Upcoming workstreams and the Regulatory R Repo

That's fantastic. I feel like the R Validation Hub has different projects that they're working on. Anything else coming down this year, next year you're thinking about?

Yeah, so we do have a number of workstreams. So there's riskmetric, risk assessment, the application, and then there's also a communications workstream. And so they are a group of individuals who are really spearheading, like, finding those validation experts from each organization. And we've done a number of like case studies with these orgs to basically lay out like, how are you guys approaching validation within, you know, Pfizer or Merck or GSK? And we sort of catalog those. And we've been collecting data sort of over time. We first published it in 2022, our first sort of round of case studies. And we've collected those data to basically help drive consensus for the industry. So that's like a really powerful example of, you know, the communications workstream doing something for the R Validation Hub.

I feel like there's also work happening in the Regulatory R Repo group. Do you want to talk about that a little bit? Yeah, so there's a group called the Regulatory R Repo, and they have been working on something that's pretty exciting. It's like a CRAN-like repository that allow, it will allow, there's currently a proof of concept that's stood up and it's working sort of a minimal viable product. But the idea is that you can edit the available packages that are available in a session, your R session. So for example, if you want to go and only use packages that subscribe to a certain quality metric, like, you know, it could be testing coverage greater than 60%, or has, you know, over a thousand downloads per month. So you can actually filter those packages out using this CRAN-like repository, and those are the only packages available for your R session.

Reflections on PositConf and the R Pharma Summit

That's fantastic. You're here at PositConf. What's the talk are you looking forward to, or have you seen so far? Honestly, I really enjoyed the R Pharma Summit. So the summit was great, and it was my first time doing anything in person with R Pharma. I've always attended the virtual conference, but the in-person portion was great, not only because I got to see everyone's faces, but in addition, I noticed how instead of just hearing talks from people who have solutions for things, we spent a great deal of time like spending time on known issues or known topics of discussion that don't have solutions yet.

And so it was fun to get into small groups and sort of brainstorm, like, hey, how can we make some progress towards this goal over the next six months to a year? And hearing some solutions and creating some light action items to sort of start making progress that direction.

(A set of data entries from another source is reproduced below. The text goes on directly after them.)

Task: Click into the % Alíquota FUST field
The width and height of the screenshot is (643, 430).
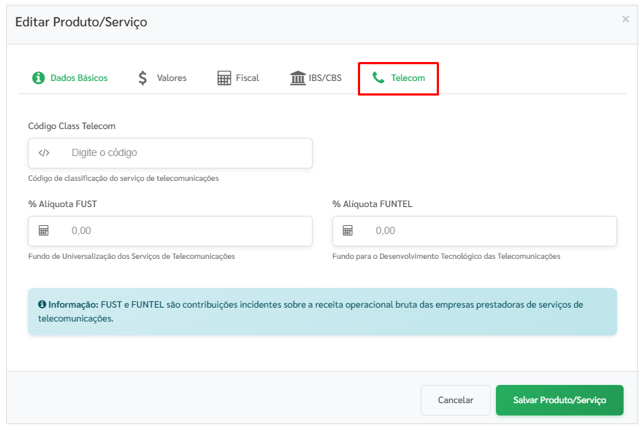Action: [185, 231]
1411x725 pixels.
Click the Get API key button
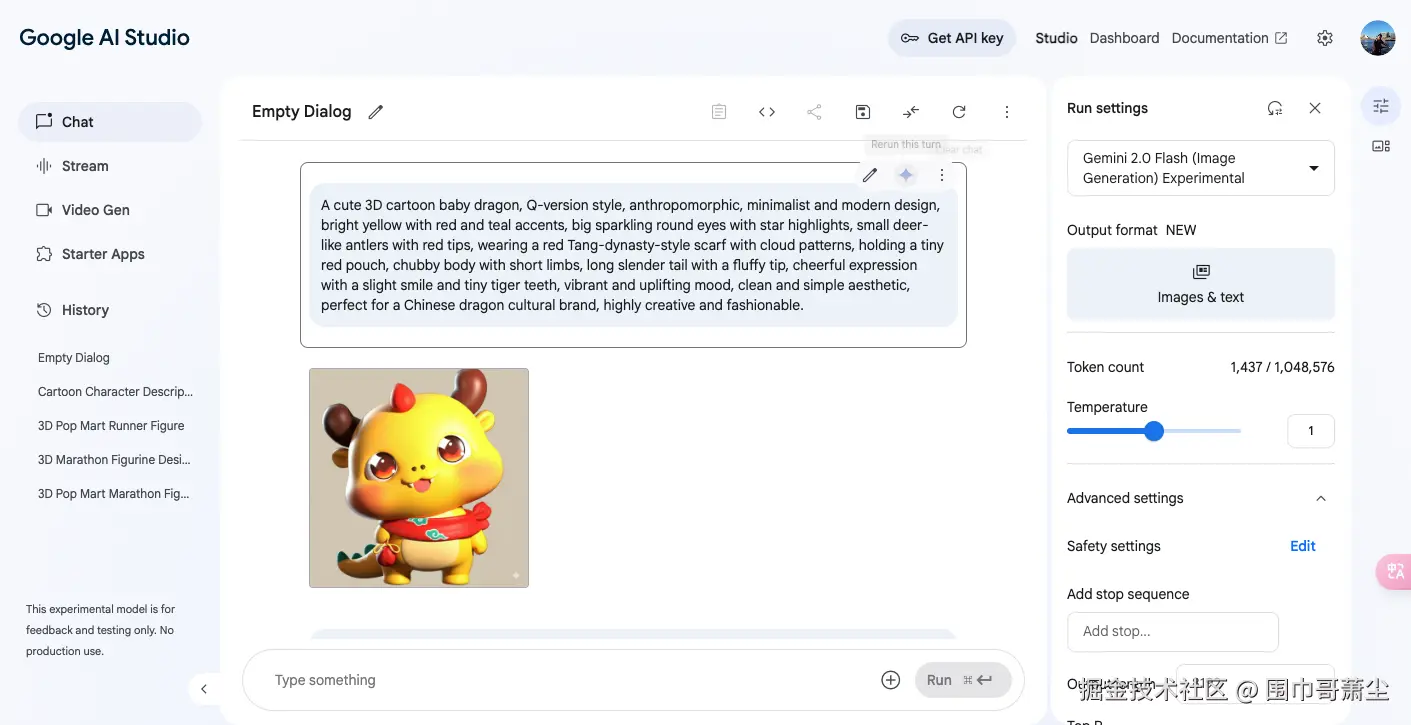951,37
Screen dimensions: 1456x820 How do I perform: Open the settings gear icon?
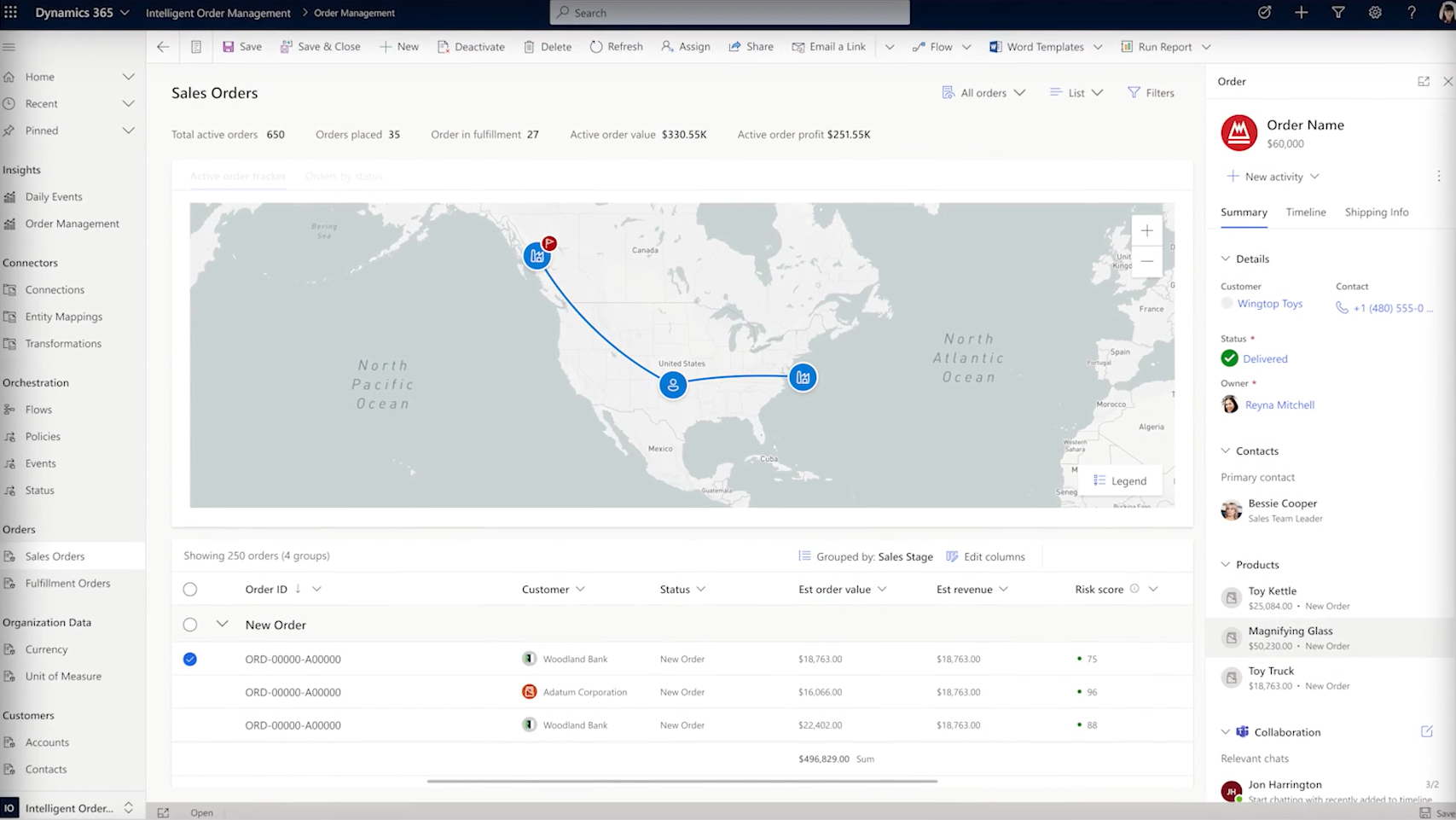[x=1375, y=13]
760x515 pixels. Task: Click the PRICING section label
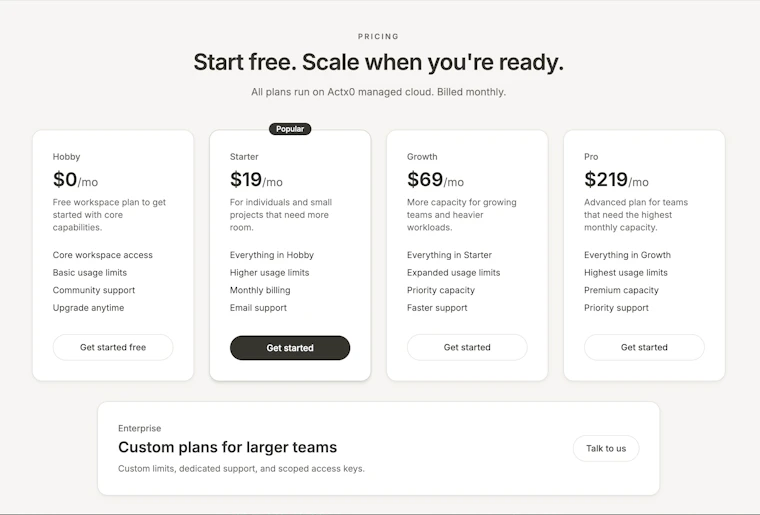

And just like always, validation is a popular topic at the R and Pharma events. We've been talking a lot about the R Validation Hub and the work you've done in Shiny. Do you do work with other languages or other projects you've been thinking about coming down? Honestly, no. I'm mostly an R programmer through and through. Although we do at the R Validation Hub, we do have our ears and eyes open to working with other open source languages in the future. But me personally, I've just been primarily R.

Getting involved with the R Validation Hub

What's the best way if an organization wants to learn more or get involved in the R Validation Hub? Are there meetings for them to attend or people to reach out to? Yeah, so we do have community meetings every quarter. And so you can actually subscribe to those by going to our website. We have pharmaR.org is our website. And actually all of our products are listed there, like the white paper or all of our risk-based packages, like riskmetric, risk assessment. But you can sign up for our mailing list and we will send you calendar invites to community meetings. And that's really the best way to sort of get involved at the start.

Awesome. Well, thanks so much for sitting down with me. I have so much respect for the R Validation Hub and the work that's happened over the last six, seven years there. Thanks a lot and see you at next year's conference. All right. The pleasure is mine. Thank you, Phil.